I have owned three hats from Anton Peschel and they show a remarkable similarity despite the fifty years and much tumult that separate their felting. They feel like a fur. American longhair finishes (I have many of these) do not. With the softness comes a challenge in that the hat does not respond well to having the brim worn down in front, as many prefer. The flange is deeply scooped, perhaps to allow the soft brim to remain in position when worn with an upward swoop. I am very happy to wear it in that fashion.
The sweatband and ribbon have been replaced by Art Fawcett. The work is nice and fitting. The photos of the original sweatband show an olive ribbon, which is an interesting reminder of the unusual color palette of my 1960s Peschel. I might look to explore that at some point. The crown showed a matted line around it - likely the remains of an old crease - perhaps one that looks like the illustration in the advertisement below. I have a small very stiff nylon brush (almost like wire) which, with copious amounts of steam, was very effective at lifting this matted area back to its original loft.

☆ ☆ ☆ ☆ ☆

■ Your goal
In the passage on the Anton Peschel hats, who replaced the sweatband and ribbon?

[Word and element location records]
☆ ☆ ☆ ☆ ☆

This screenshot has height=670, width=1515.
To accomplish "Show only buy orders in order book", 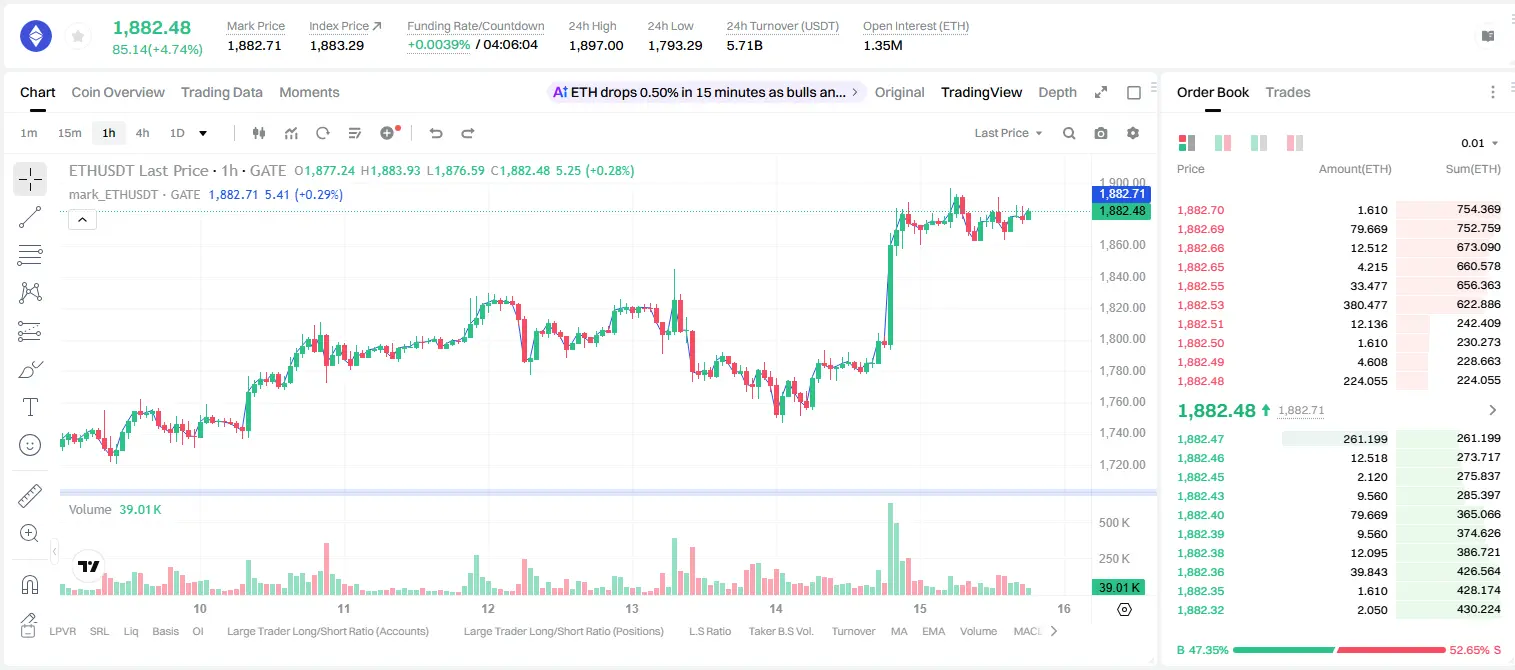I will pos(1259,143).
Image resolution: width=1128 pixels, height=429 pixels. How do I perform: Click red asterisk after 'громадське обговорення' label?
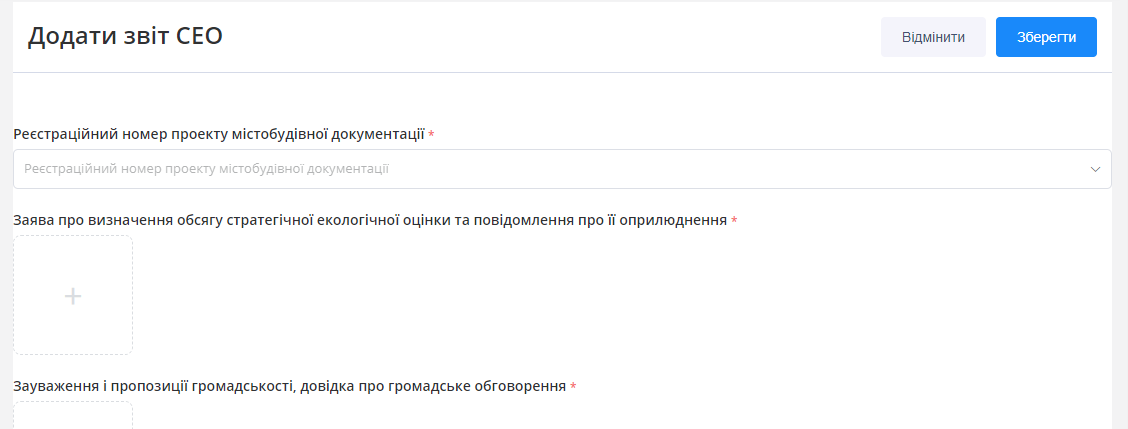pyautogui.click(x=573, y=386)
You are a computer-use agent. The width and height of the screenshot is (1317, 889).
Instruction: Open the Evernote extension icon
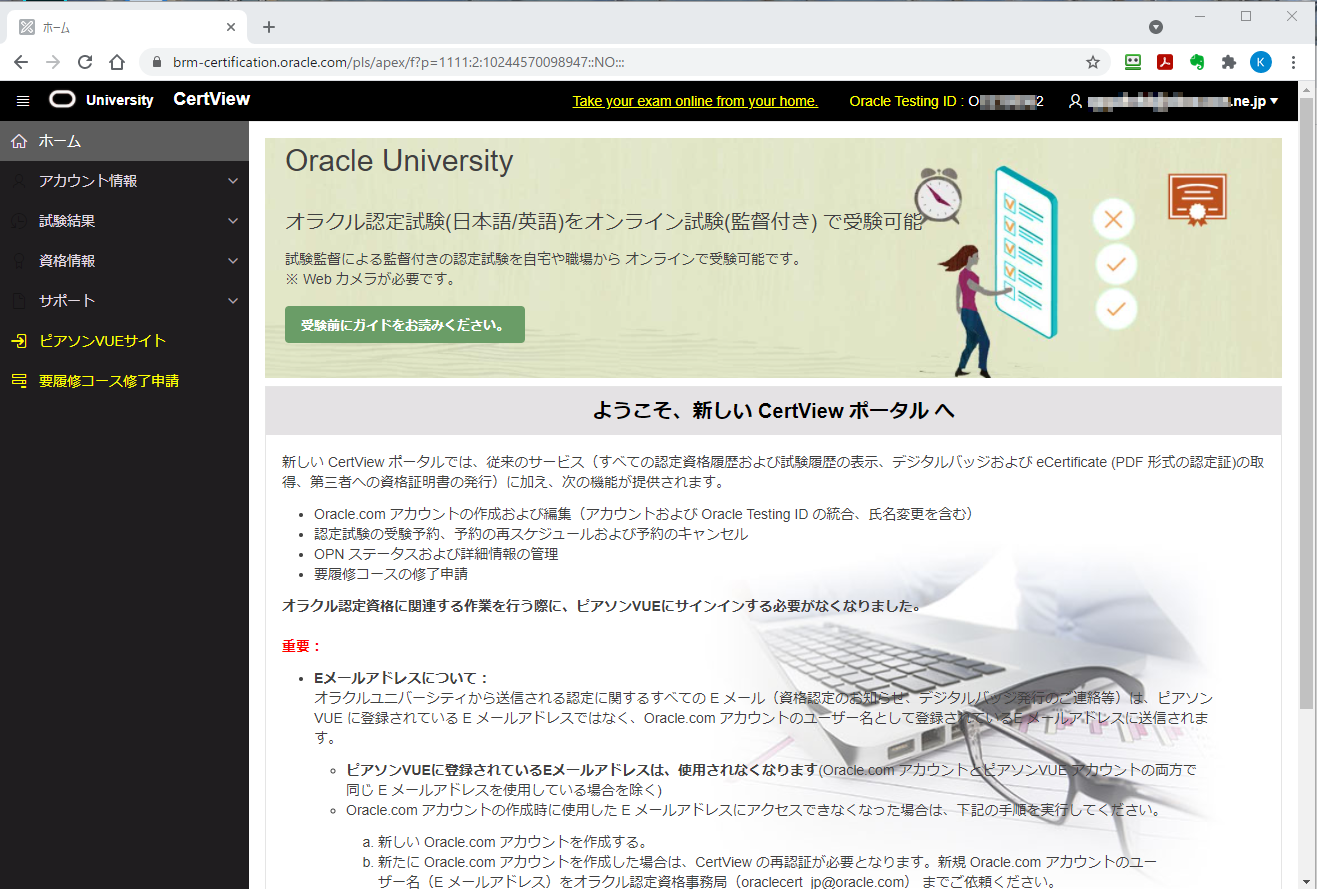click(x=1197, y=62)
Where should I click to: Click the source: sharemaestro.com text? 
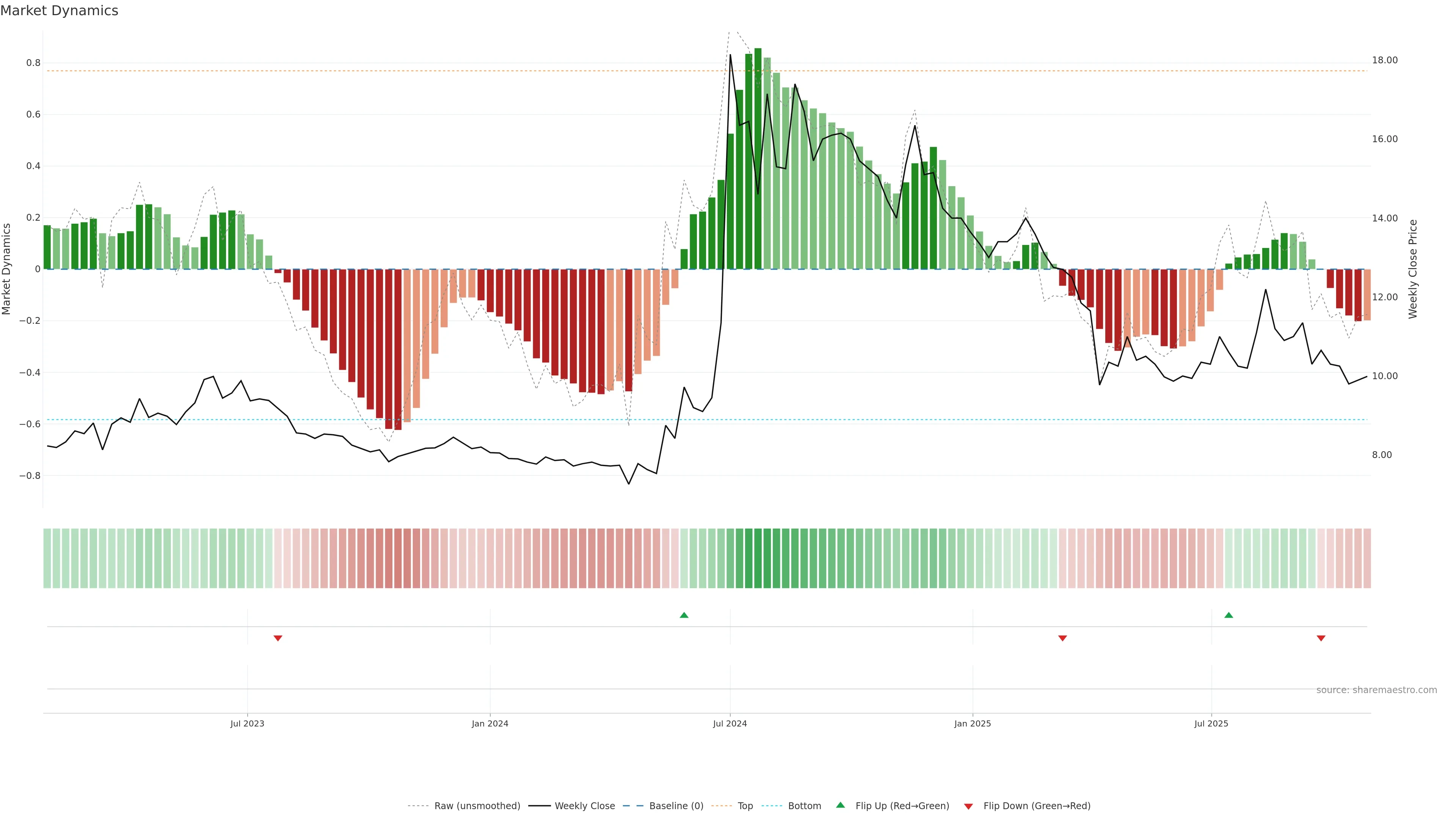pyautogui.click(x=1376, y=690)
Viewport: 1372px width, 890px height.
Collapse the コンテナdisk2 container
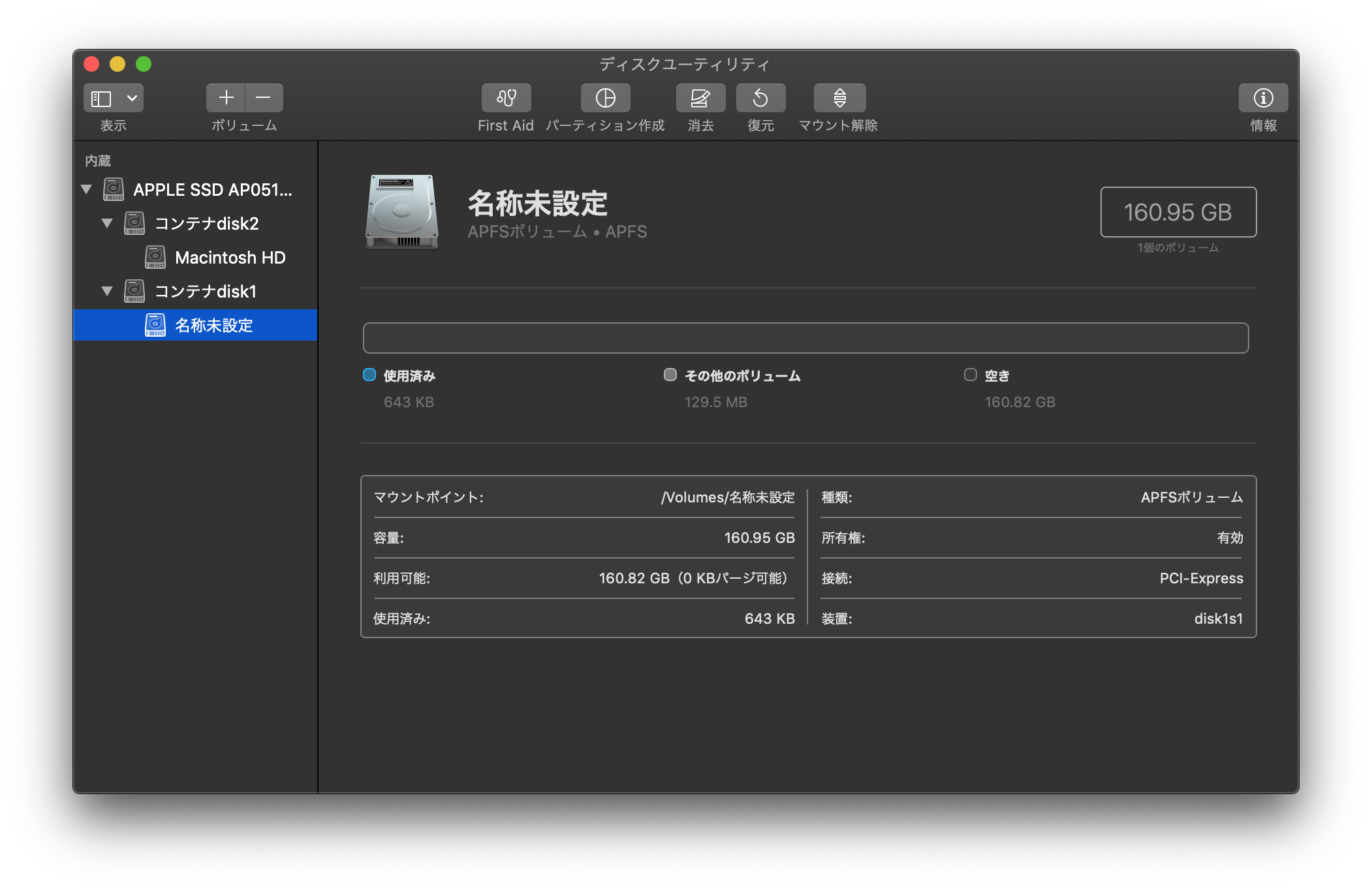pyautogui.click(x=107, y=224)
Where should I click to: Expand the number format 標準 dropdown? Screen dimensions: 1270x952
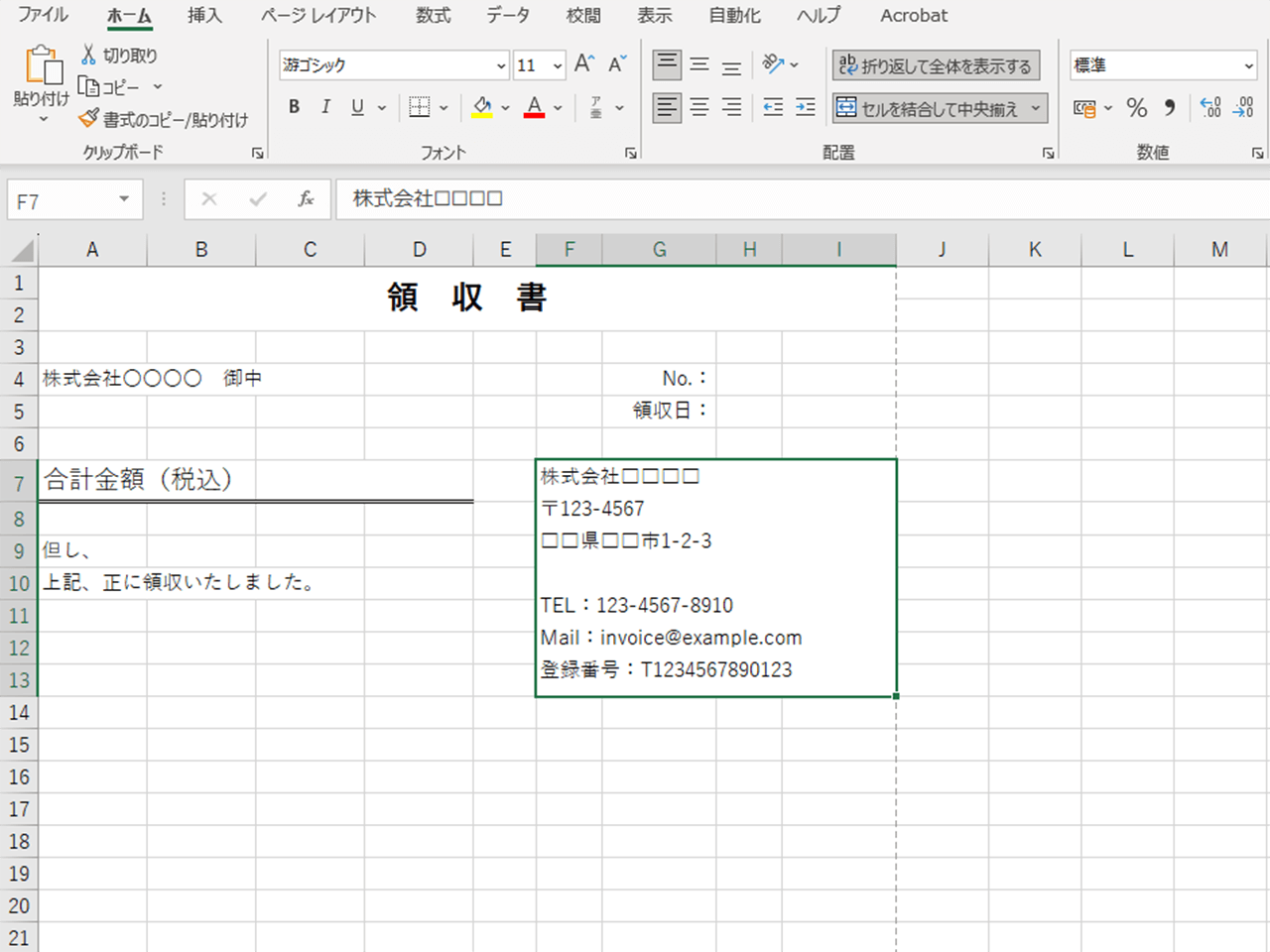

☆ ☆ ☆ ☆ ☆

■ Result
Art Fawcett